• Data for processing:
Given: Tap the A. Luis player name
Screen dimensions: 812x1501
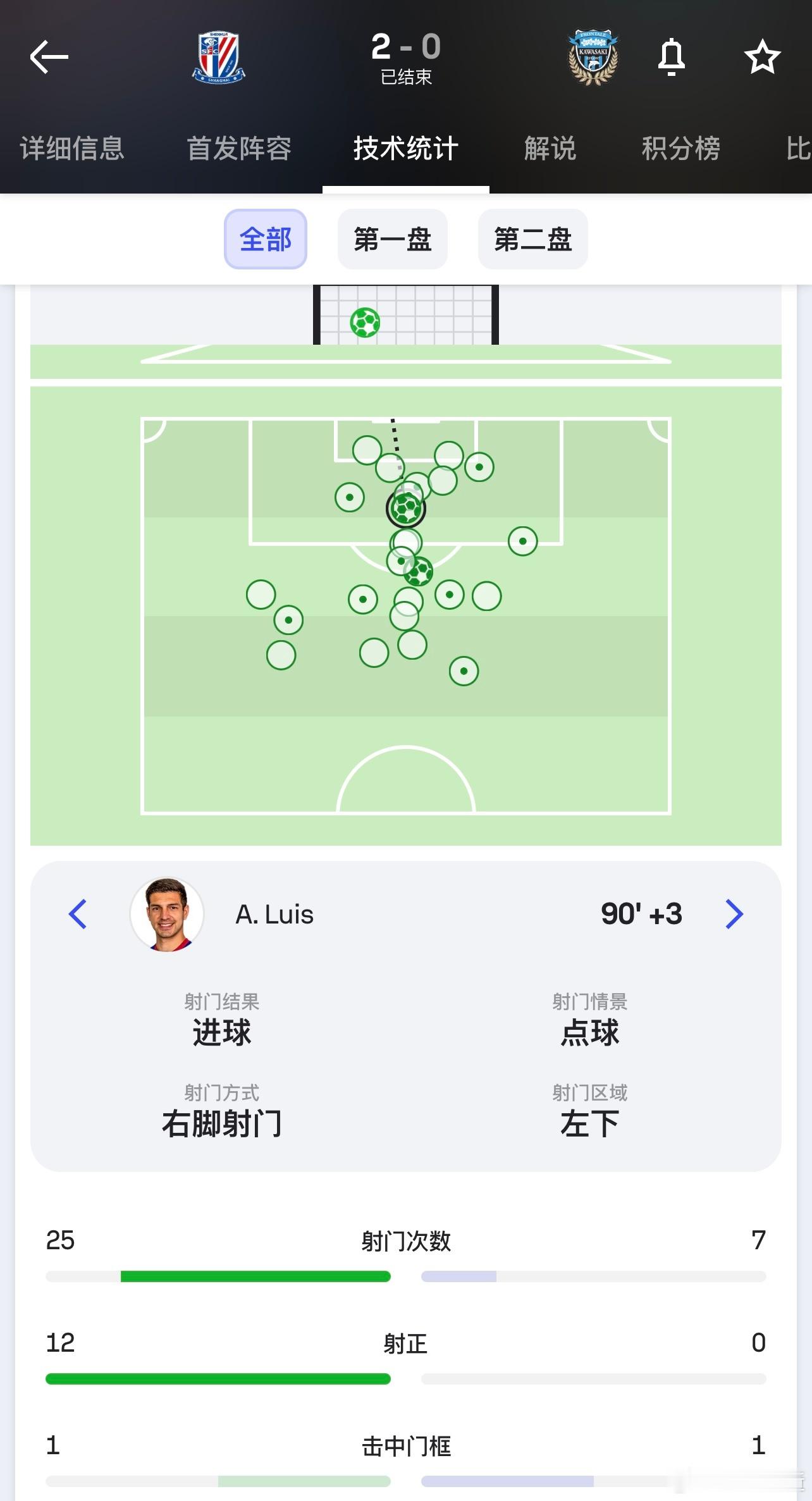Looking at the screenshot, I should coord(274,915).
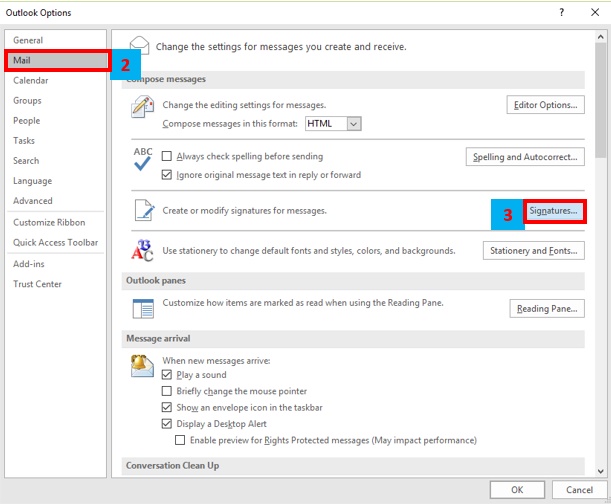Check Briefly change the mouse pointer

[x=168, y=391]
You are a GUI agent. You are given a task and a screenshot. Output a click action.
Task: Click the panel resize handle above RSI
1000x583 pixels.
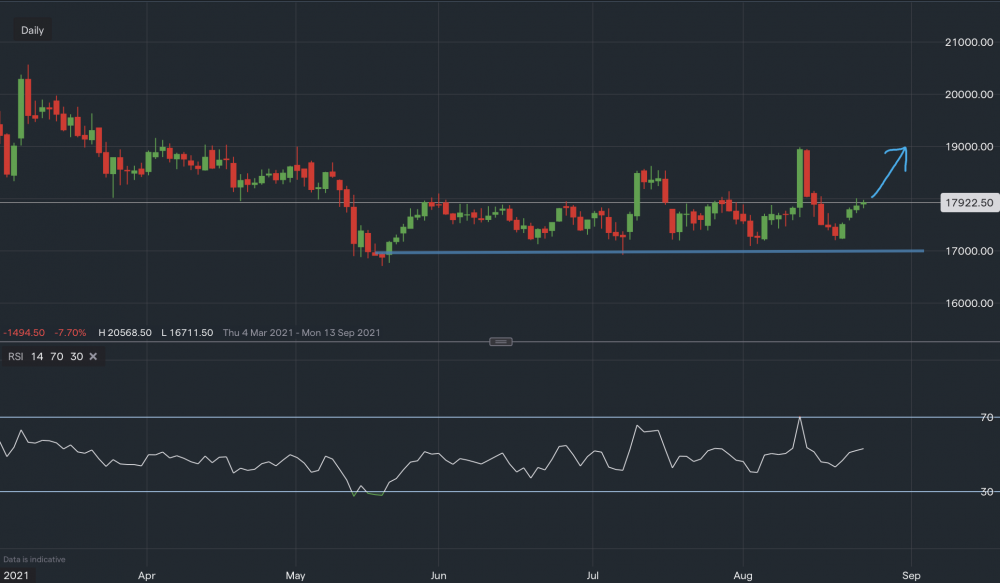coord(501,341)
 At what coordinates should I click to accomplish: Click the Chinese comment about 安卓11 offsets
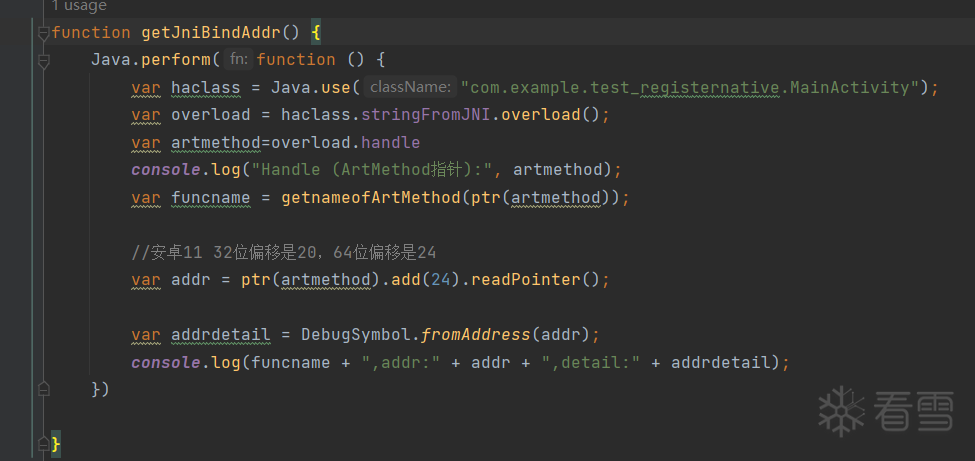(x=284, y=253)
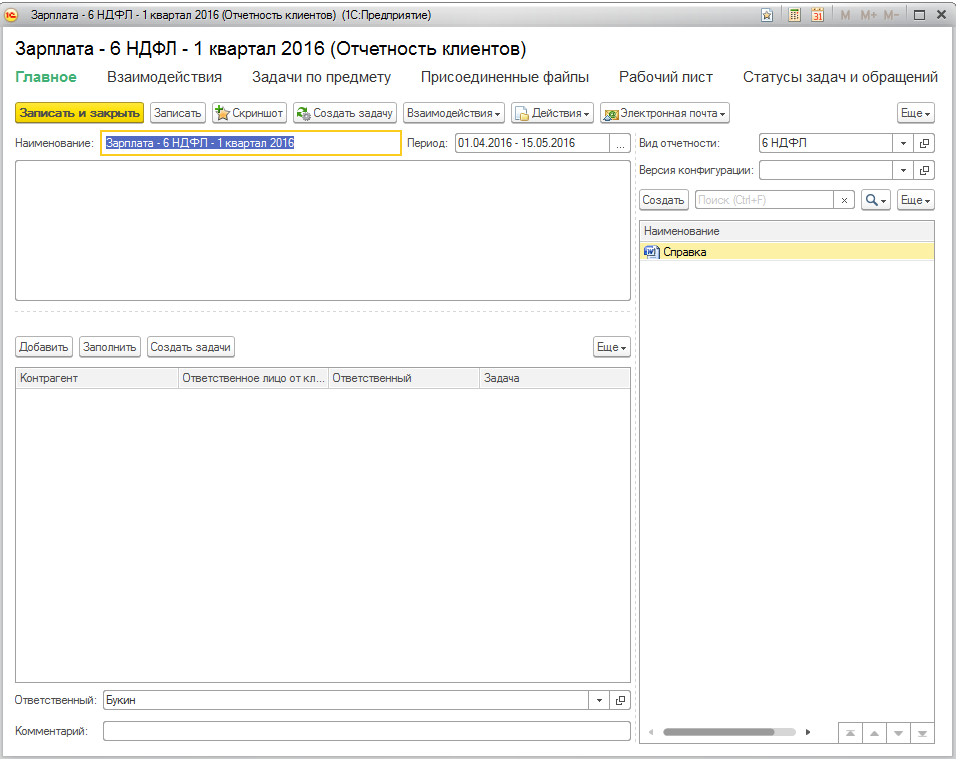Open the Электронная почта dropdown menu
This screenshot has width=956, height=759.
[664, 113]
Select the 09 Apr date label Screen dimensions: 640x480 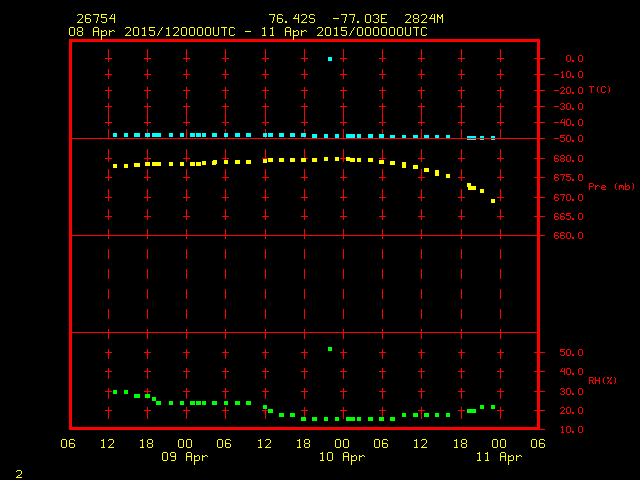coord(184,457)
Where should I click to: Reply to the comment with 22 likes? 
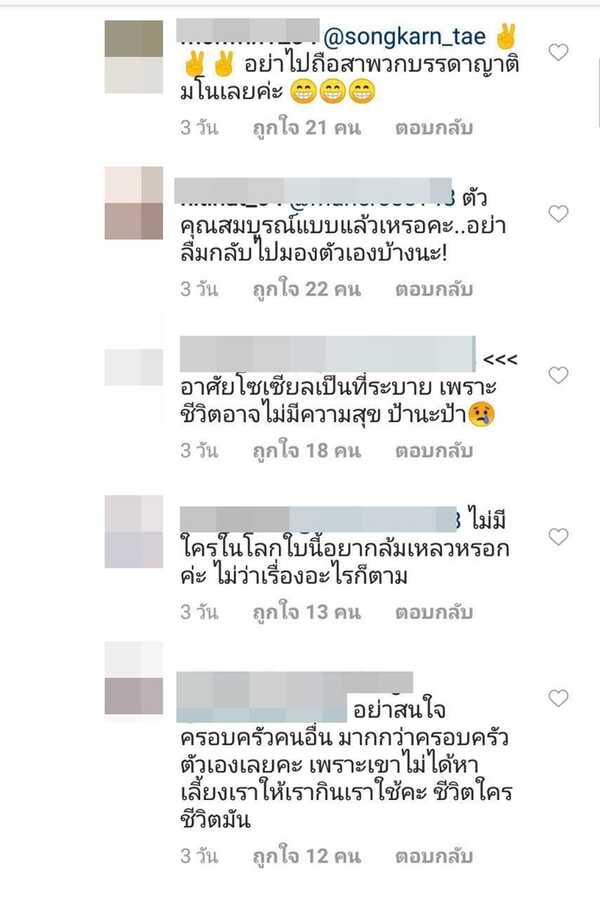click(434, 289)
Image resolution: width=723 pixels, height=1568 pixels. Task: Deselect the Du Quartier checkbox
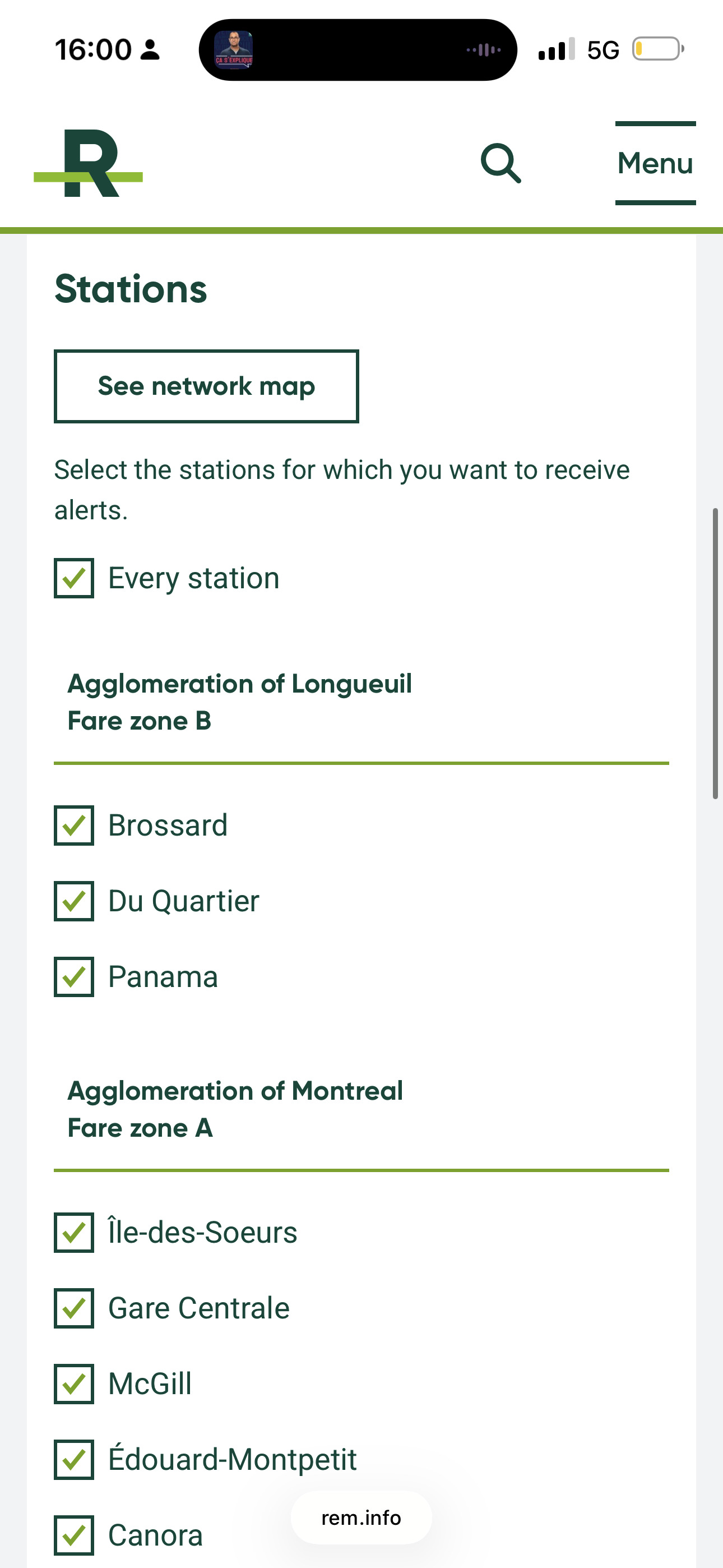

• What is being asked:
Begin with the line holding "Where should I" and end with the last line of the listing. Reproduce each of those lines exactly, and leave every picture out.

• Result of this task:
Where should I click to: Reply to the comment with 22 likes? 
click(434, 289)
Image resolution: width=723 pixels, height=1568 pixels. Task: Deselect the Du Quartier checkbox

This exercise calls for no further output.